YOUR INSTRUCTIONS:
Within the entries below, every line containing "agent" is to be copied.

GIVEN INFORMATION:
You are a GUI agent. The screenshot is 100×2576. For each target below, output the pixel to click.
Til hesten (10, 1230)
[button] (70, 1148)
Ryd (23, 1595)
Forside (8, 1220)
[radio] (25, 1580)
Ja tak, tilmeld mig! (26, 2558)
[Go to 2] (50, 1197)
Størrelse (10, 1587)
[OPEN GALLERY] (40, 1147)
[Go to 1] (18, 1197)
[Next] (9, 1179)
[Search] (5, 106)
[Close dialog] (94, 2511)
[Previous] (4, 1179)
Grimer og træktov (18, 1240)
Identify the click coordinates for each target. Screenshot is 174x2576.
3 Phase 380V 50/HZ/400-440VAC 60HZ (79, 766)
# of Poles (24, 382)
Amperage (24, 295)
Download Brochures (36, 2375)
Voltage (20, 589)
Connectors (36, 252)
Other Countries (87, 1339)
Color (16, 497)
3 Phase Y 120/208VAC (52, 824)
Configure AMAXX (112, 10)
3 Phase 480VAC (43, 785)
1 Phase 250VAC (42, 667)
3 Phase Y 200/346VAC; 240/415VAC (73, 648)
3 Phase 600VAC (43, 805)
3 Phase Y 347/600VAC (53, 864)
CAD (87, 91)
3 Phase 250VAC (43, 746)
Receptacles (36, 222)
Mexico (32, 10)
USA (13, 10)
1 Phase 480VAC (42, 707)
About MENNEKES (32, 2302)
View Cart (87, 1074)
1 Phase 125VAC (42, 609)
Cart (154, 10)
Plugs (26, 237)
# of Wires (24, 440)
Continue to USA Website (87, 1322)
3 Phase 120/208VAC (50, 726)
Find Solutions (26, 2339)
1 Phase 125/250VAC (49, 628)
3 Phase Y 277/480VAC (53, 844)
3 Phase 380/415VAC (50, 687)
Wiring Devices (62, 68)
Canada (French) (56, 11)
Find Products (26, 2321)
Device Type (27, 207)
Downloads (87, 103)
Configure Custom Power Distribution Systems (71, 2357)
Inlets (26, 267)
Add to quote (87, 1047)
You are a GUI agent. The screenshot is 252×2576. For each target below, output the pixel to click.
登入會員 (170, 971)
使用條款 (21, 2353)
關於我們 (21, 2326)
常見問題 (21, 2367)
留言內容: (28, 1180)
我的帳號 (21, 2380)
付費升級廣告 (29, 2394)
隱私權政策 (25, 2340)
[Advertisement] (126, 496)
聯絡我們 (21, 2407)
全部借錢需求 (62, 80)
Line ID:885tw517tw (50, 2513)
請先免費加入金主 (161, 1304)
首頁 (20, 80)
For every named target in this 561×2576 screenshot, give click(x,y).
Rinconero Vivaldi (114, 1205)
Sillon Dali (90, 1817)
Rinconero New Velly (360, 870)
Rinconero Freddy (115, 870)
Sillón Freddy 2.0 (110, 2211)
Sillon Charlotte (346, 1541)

RESULT OF THIS EXERCISE:
You are a GUI agent. The screenshot is 100×2576. For each target below, output the pixel to click.
You are a GUI agent. The screenshot is 252×2576. For each target below, output the pixel to click.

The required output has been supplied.